*** Block opens ***
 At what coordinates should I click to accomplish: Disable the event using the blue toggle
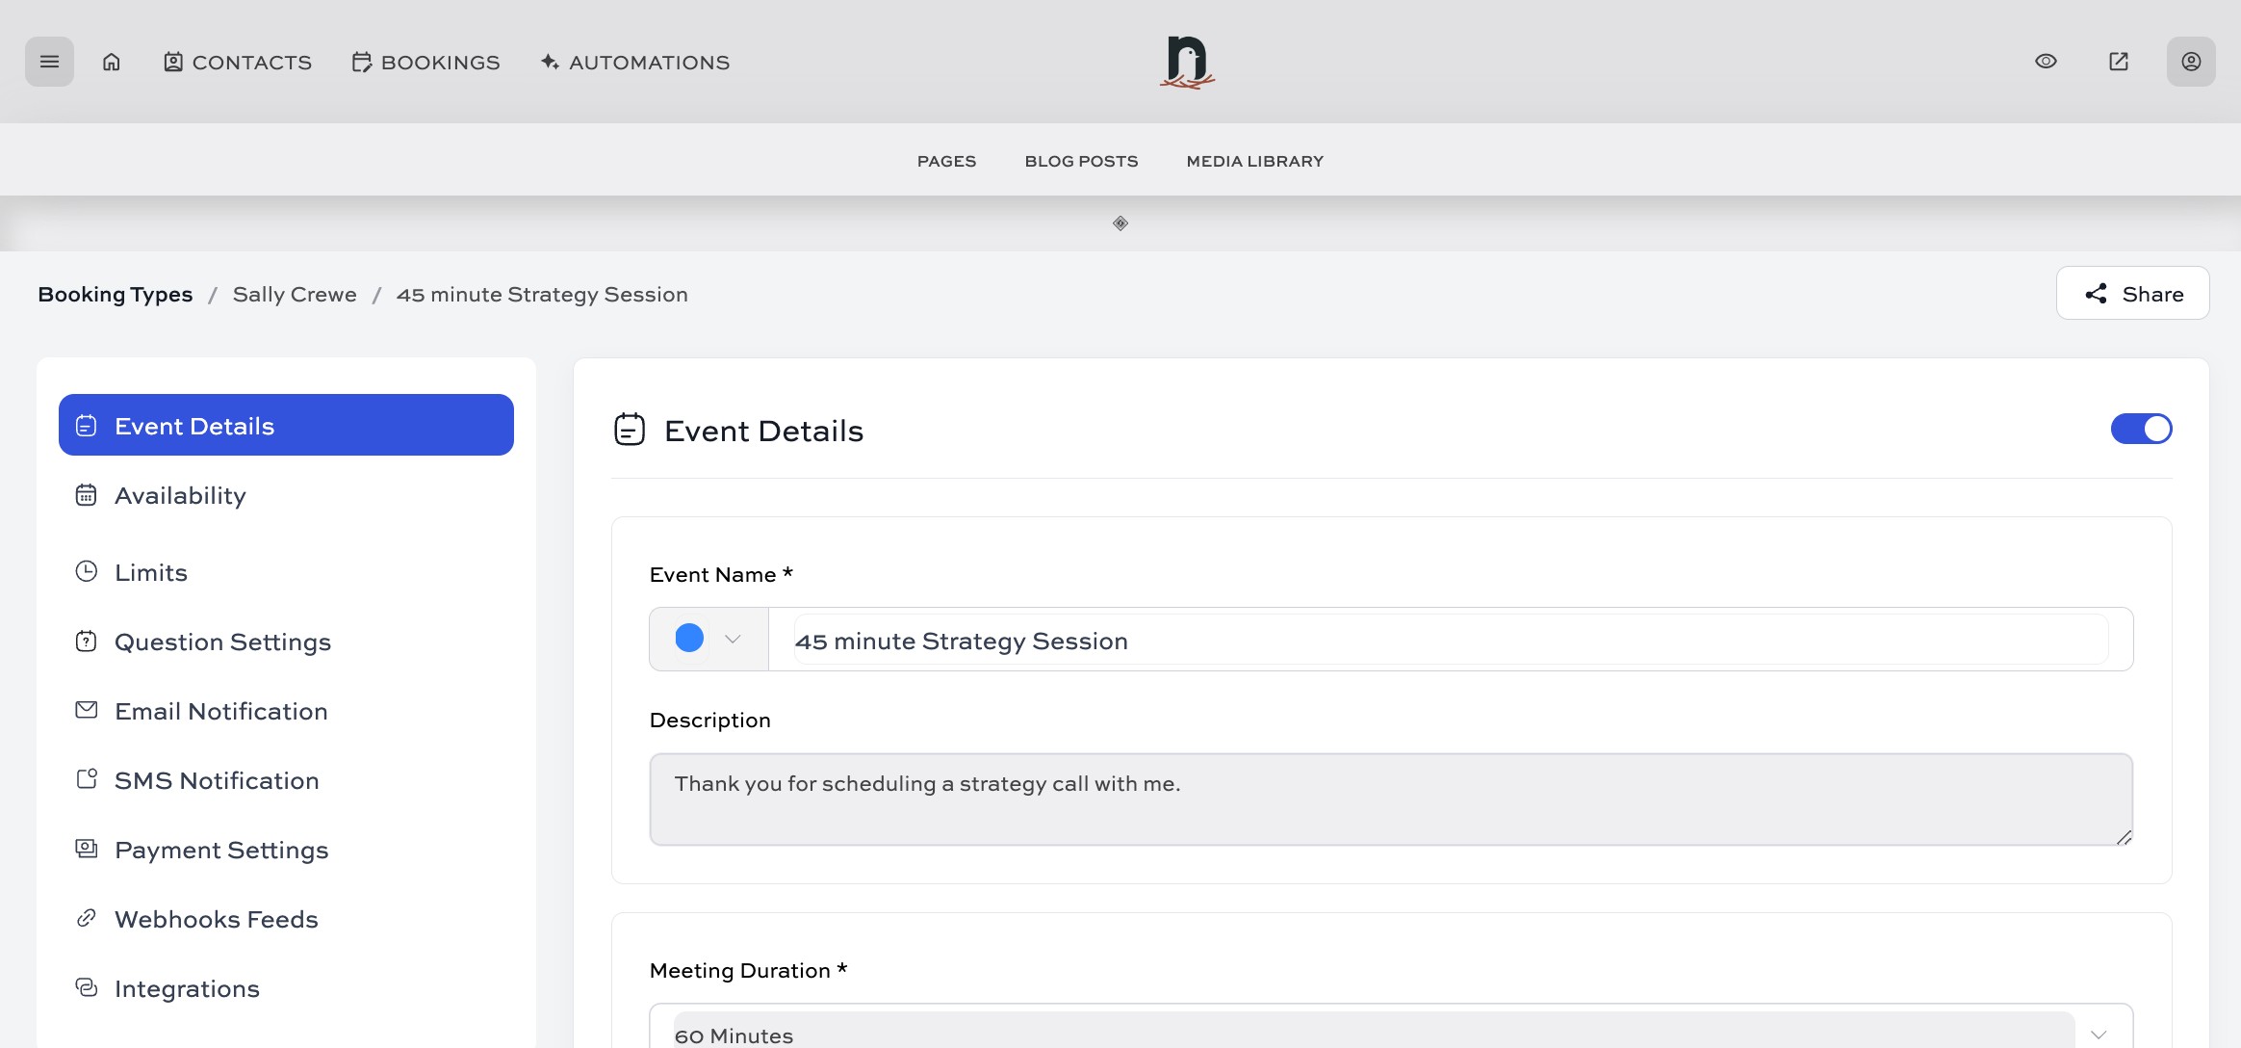coord(2141,429)
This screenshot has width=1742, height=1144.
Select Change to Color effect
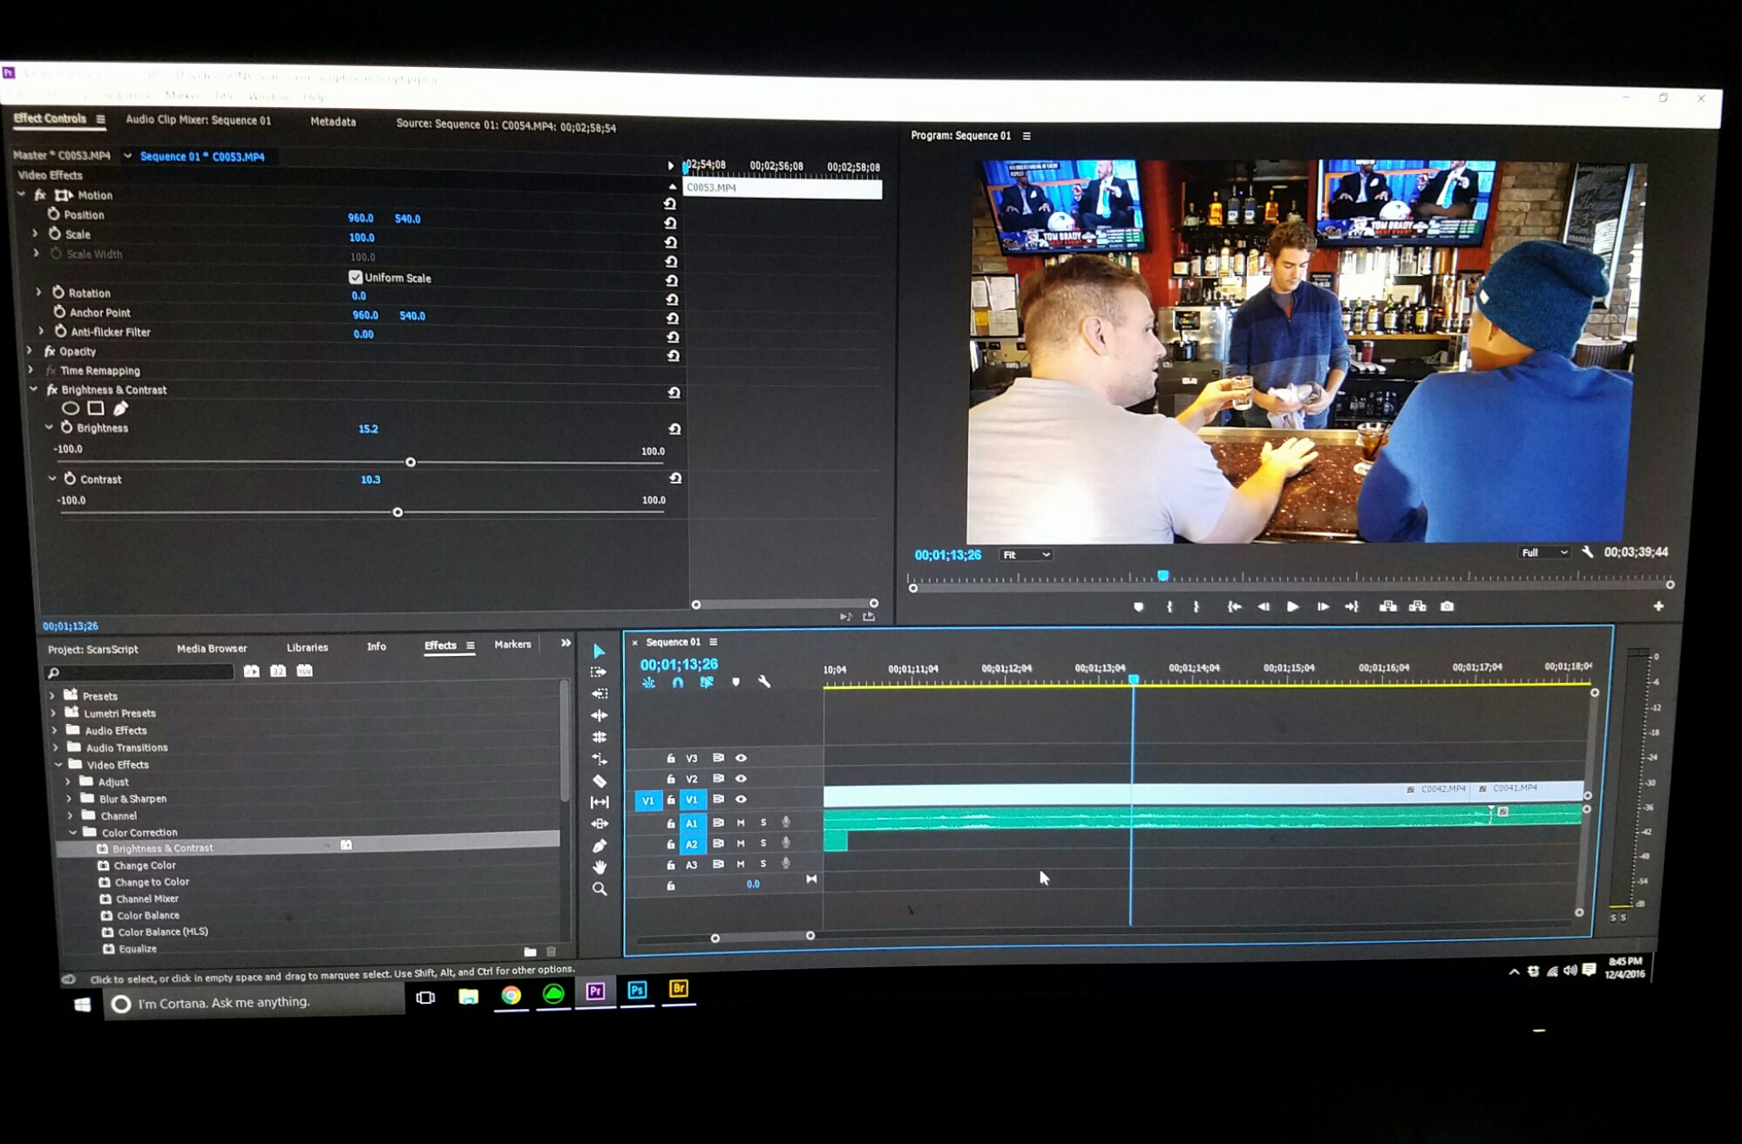pos(152,882)
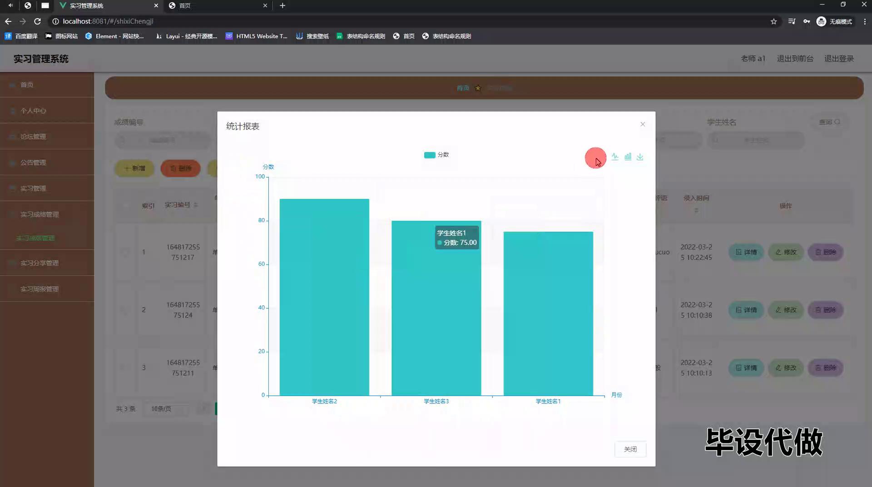Image resolution: width=872 pixels, height=487 pixels.
Task: Download the statistics chart image
Action: (640, 157)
*** Block closes ***
### Activity
Retype all the entries exactly; drop the pictures.

### Result of the exercise
 At what coordinates should I click to accomplish: Disable the event using the blue toggle
coord(2141,429)
This screenshot has width=1742, height=1144.
Select Change to Color effect
pos(152,882)
Image resolution: width=872 pixels, height=487 pixels.
Task: Download the statistics chart image
Action: (640, 157)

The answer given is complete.